» Action item: Search the records for the string "from" and copy every line in which it appears.

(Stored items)
====
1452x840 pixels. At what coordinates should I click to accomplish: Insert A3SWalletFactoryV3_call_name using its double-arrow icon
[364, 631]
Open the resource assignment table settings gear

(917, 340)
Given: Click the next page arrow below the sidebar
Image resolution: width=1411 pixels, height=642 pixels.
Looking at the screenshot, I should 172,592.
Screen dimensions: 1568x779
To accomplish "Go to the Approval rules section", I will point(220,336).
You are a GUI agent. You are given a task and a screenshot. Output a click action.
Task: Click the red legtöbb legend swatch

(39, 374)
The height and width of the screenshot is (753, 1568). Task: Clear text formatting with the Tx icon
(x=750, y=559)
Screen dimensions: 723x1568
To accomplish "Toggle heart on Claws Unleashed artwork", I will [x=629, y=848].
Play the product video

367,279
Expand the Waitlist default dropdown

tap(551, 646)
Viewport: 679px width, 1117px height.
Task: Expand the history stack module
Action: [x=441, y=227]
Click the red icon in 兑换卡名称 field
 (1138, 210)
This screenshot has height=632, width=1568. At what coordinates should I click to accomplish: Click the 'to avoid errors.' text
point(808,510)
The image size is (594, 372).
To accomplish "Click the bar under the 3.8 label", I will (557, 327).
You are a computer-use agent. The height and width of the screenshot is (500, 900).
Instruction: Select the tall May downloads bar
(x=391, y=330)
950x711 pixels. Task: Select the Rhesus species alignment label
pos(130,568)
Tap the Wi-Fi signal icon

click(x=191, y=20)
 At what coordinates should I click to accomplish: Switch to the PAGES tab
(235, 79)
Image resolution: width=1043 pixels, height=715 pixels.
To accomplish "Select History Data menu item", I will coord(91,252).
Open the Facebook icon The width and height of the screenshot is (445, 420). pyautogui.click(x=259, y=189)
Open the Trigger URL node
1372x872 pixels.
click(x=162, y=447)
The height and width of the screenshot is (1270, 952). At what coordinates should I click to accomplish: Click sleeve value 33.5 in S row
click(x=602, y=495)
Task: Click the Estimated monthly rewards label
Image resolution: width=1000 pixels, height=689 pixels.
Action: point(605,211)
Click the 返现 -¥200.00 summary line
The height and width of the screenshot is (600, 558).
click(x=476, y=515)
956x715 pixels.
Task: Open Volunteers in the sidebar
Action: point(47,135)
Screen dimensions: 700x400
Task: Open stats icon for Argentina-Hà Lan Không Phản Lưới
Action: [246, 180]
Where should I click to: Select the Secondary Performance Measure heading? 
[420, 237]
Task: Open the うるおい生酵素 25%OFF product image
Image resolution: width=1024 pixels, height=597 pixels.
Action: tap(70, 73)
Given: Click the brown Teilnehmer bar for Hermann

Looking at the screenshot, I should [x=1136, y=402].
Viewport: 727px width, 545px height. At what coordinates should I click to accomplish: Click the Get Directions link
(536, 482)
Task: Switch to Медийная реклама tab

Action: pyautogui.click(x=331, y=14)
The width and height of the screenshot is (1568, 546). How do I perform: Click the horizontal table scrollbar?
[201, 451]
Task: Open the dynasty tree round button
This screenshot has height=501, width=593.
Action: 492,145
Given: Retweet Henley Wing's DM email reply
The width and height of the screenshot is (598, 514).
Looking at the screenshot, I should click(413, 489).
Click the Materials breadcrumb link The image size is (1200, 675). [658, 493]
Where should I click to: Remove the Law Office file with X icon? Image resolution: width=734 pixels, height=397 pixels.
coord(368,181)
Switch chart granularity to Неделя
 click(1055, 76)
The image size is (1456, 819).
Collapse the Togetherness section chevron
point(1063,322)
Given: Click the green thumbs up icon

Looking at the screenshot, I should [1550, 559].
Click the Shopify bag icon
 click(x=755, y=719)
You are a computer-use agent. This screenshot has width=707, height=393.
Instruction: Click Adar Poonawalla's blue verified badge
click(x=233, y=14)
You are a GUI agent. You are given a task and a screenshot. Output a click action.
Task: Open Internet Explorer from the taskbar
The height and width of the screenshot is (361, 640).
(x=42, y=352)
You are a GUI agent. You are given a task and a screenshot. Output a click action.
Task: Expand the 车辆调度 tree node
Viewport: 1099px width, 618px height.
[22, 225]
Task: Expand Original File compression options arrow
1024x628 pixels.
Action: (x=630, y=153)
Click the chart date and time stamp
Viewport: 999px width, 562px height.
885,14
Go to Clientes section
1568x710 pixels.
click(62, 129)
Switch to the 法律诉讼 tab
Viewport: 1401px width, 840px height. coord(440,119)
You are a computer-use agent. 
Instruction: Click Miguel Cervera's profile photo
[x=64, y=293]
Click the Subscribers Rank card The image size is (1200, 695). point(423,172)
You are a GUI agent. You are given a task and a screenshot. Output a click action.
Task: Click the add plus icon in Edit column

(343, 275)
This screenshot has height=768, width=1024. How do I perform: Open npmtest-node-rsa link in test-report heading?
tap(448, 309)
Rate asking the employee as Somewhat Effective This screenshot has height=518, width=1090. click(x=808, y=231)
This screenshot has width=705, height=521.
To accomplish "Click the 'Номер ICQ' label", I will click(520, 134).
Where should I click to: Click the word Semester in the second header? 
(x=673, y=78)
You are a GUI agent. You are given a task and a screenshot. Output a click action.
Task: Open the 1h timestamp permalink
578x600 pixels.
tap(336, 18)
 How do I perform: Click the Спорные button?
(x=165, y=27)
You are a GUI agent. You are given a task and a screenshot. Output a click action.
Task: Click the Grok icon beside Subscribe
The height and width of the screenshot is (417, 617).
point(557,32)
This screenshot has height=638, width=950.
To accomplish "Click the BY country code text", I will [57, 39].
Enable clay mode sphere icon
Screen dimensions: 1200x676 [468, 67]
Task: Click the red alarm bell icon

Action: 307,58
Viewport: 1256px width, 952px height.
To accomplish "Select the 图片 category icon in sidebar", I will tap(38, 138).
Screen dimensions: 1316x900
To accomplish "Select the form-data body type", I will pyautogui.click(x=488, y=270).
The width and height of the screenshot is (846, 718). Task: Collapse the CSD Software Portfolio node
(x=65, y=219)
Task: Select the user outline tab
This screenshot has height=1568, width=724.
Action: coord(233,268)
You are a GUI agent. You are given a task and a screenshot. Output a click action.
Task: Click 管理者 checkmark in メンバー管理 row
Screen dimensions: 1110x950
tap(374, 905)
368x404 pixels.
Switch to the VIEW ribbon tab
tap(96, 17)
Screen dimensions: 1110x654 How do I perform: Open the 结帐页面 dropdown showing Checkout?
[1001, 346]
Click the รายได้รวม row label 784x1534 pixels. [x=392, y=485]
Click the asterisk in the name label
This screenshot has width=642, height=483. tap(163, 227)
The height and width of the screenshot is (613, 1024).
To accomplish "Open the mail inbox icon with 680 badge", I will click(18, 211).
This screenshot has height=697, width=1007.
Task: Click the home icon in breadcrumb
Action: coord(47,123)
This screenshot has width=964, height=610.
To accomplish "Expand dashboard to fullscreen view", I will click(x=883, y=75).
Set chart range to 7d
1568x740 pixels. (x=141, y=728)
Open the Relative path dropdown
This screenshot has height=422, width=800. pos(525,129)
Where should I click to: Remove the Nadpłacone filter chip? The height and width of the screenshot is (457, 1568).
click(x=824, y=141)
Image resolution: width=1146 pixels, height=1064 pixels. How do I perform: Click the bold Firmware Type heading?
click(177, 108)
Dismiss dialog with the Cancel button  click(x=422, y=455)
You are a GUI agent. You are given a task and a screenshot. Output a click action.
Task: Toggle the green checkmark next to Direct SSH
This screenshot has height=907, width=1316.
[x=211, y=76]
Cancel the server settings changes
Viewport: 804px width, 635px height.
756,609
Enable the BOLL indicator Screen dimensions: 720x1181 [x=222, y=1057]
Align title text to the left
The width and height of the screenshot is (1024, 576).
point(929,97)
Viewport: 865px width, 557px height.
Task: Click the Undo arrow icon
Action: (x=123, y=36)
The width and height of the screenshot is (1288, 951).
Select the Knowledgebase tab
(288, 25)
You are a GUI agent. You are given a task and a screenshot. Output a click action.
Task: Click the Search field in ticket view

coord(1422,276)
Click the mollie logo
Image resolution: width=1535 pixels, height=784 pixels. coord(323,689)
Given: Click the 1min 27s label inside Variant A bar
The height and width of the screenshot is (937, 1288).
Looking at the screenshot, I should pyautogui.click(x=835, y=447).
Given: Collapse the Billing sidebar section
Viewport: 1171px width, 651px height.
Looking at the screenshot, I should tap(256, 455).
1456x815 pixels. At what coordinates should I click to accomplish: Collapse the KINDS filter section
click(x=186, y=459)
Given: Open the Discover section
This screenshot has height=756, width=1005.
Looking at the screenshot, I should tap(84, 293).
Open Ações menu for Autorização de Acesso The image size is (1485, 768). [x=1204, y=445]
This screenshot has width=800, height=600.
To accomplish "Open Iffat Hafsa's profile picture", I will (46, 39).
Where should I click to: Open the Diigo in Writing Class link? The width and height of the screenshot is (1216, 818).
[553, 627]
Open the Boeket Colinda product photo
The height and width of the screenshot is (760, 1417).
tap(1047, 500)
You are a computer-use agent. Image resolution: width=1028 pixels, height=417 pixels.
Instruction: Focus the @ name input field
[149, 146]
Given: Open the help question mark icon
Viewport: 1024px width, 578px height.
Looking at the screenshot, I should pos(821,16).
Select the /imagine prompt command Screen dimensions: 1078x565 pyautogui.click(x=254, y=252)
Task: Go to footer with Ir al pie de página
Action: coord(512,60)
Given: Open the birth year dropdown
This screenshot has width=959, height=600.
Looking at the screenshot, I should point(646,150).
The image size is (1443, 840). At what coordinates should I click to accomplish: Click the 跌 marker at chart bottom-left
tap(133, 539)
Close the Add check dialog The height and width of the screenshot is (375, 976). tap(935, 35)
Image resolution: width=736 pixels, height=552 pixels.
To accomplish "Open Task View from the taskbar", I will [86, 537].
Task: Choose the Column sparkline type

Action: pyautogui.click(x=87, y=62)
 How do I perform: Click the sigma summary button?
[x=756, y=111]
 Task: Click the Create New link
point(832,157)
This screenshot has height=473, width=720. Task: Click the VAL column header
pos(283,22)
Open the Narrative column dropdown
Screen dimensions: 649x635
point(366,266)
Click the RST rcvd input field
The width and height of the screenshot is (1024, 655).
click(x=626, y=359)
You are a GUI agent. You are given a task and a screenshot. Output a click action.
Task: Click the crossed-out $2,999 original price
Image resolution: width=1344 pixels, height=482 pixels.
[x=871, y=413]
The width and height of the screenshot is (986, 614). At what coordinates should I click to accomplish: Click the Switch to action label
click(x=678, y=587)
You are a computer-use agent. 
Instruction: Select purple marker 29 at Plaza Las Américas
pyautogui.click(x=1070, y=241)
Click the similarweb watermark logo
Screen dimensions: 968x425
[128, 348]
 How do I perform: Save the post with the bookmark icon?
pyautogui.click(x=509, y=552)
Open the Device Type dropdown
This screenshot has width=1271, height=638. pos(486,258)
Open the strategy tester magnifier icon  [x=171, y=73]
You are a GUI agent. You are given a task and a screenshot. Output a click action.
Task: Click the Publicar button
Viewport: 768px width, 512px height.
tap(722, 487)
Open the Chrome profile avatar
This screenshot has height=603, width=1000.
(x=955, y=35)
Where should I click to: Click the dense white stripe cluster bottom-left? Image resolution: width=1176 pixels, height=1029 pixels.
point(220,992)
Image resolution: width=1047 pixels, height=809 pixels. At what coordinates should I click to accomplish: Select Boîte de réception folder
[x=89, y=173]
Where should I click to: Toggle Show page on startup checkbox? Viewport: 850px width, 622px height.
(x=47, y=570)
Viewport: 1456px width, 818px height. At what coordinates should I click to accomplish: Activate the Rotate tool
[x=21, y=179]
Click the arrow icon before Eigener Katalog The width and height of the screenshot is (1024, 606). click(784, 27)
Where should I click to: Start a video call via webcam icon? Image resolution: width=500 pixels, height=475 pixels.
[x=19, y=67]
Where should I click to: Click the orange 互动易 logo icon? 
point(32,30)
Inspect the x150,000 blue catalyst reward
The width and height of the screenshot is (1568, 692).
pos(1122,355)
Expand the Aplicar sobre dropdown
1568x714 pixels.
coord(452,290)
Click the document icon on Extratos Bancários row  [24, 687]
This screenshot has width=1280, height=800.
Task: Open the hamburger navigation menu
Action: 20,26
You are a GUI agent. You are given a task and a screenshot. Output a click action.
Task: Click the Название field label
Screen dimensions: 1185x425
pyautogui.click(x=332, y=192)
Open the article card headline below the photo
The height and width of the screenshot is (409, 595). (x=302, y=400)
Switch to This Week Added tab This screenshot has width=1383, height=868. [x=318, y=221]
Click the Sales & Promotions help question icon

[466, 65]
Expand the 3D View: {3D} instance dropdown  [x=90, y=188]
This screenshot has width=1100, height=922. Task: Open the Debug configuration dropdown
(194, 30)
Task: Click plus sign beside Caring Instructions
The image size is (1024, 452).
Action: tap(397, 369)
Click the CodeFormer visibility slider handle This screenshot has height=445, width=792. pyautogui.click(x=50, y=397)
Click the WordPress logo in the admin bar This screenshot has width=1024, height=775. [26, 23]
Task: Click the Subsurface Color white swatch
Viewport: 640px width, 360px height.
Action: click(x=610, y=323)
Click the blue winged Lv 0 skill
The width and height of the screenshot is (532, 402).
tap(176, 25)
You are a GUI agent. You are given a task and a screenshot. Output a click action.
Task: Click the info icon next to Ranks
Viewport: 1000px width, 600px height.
====
» Exercise solution:
Task: Open Internet Explorer from the taskbar
To accomplish "Open Task View from the taskbar", I will [86, 537].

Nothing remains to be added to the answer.